O assustador poder das mensagens e dos exemplos dos cuidadores evidencia a necessidade urgente de intervenção multifatorial e multidisciplinar. Um caminho para gerar novas decisões e liberar esses bloqueios é reconhecer, nomear e estruturar um percurso para a constituição de novas crenças — um processo não indolor, parte da cura do Sistema do Script.
Outro caminho é conscientizar quem exerce a parentalidade para que cuide das mensagens que direciona aos filhos, por meio de palavras, atos e omissões. Quem parentaliza precisa assumir sua responsabilidade diante do ser em desenvolvimento.
Abra bem a boca
A proposta deste texto é um exercício simples: pensar no que transmitir a uma criança, nos impactos causados pela comunicação de um adulto significativo e nas consequências futuras de falas inconsequentes e frequentes. Imagino que, ao pensar antes de falar, o adulto pode, ao cuidar da criança sob sua responsabilidade, cuidar também de sua própria criança interna. Para tanto, apresento algumas frases de um universo muito maior. Entre parênteses, após cada comunicação, estão citados alguns impactos potenciais no sistema de crenças e comportamento da criança.
- Deixe-me em paz!
Não se aproxime, não me incomode, você me atrapalha. - Está tudo bem!

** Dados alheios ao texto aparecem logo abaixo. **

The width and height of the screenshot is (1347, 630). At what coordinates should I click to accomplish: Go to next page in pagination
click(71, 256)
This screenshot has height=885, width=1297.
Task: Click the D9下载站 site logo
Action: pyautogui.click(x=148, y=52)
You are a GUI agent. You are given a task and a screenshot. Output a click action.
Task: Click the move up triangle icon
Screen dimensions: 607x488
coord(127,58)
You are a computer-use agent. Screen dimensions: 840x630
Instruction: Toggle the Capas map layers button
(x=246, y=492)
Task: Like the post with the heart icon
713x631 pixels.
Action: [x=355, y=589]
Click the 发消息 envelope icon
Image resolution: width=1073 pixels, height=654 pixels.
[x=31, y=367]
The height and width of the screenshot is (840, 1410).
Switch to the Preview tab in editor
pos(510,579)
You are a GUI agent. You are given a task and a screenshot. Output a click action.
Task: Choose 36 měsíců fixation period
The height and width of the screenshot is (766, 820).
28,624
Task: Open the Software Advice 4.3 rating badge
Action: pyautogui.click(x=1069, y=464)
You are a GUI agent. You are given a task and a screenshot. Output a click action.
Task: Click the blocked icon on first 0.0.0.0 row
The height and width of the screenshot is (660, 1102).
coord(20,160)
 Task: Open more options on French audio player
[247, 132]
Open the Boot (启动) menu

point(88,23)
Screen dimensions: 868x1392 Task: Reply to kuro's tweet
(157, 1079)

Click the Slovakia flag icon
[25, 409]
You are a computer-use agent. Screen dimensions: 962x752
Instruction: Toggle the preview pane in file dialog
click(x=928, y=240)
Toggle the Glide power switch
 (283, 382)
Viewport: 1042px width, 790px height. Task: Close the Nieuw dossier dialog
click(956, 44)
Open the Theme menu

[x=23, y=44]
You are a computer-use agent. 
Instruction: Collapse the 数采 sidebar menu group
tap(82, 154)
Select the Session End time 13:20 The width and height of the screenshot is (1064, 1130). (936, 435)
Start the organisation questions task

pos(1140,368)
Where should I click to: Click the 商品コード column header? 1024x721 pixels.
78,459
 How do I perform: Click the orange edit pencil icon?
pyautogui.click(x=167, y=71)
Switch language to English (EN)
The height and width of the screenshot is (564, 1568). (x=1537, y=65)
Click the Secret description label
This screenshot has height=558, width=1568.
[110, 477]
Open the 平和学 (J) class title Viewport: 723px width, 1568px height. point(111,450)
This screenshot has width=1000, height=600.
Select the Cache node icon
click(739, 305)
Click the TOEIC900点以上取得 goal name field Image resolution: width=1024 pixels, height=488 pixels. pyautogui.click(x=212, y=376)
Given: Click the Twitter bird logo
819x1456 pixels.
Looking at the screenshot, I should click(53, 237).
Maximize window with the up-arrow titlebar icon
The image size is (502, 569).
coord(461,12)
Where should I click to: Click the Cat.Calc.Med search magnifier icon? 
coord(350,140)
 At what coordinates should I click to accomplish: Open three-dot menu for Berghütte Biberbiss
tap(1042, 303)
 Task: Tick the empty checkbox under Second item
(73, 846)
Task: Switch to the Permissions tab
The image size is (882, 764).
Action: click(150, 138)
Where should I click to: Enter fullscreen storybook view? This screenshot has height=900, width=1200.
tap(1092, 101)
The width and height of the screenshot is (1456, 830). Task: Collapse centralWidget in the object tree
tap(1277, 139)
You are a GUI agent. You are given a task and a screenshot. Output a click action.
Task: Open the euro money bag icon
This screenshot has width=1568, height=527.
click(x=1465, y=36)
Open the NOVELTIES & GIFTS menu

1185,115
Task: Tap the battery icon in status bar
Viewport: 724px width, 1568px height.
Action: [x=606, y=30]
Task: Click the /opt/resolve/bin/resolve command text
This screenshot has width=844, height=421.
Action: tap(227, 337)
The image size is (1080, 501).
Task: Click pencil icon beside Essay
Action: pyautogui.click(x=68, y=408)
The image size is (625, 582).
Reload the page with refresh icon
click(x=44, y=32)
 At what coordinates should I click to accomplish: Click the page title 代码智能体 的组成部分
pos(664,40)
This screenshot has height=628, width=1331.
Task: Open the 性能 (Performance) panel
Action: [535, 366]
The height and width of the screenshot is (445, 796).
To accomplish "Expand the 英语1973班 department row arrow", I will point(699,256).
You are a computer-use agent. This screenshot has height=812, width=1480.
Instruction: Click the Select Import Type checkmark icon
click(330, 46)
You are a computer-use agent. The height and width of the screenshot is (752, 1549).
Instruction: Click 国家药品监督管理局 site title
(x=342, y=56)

Você não sente o que sente, engula o choro. - Não chore!
Reprima seus sentimentos, expressar emoções é inadequado. - Repita até ficar bom.
O que você faz não está suficientemente bom; você nunca conseguirá atender às minhas expectativas. - Estou decepcionado(a) com você.
Você é responsável pelas minhas emoções; sinta-se culpado(a) pelo que me fez sentir. - Porque eu mandei.
Você não pode pensar; deve obedecer sem questionar; sua opinião não importa; eu sou OK, você não é OK. - Você é igual a… (alguém).
Você não tem direito à sua individualidade; não aceito quem você é; sinta-se inadequado(a). - Você sempre… / Você nunca…
Seus esforços não importam; o que você faz não me interessa. - Eu faço tudo por você.
Sinta-se culpado(a) pelo trabalho que tenho; você é um peso na minha vida. - Mostre sua força; se baterem em você, revide.
Não pense, não sinta, não considere o outro. - Você pode fazer o que quiser com seja lá quem for.
Não quero me incomodar com você; se vire; você não pode contar comigo.
Reconhecer o peso das palavras e atitudes dirigidas a uma criança é reconhecer a profundidade da experiência humana. Cada gesto, cada silêncio e cada frase dita ou omitida participa da construção de alguém que ainda não tem recursos para compreender o mundo, mas já sente tudo intensamente.
Quando os adultos se dispõem a revisitar a própria história, compreender suas feridas e ampliar sua consciência, tornam-se capazes de interromper ciclos e oferecer às crianças algo que talvez não tenham recebido: presença, segurança, esperança, respeito e empatia. E, principalmente, uma linguagem de convivência sem violência, baseada na coconstrução e na cooperação.
Cuidar de uma criança é, ao mesmo tempo, um convite, uma responsabilidade e uma oportunidade de cultivar futuros mais saudáveis, mais livres e mais amorosos.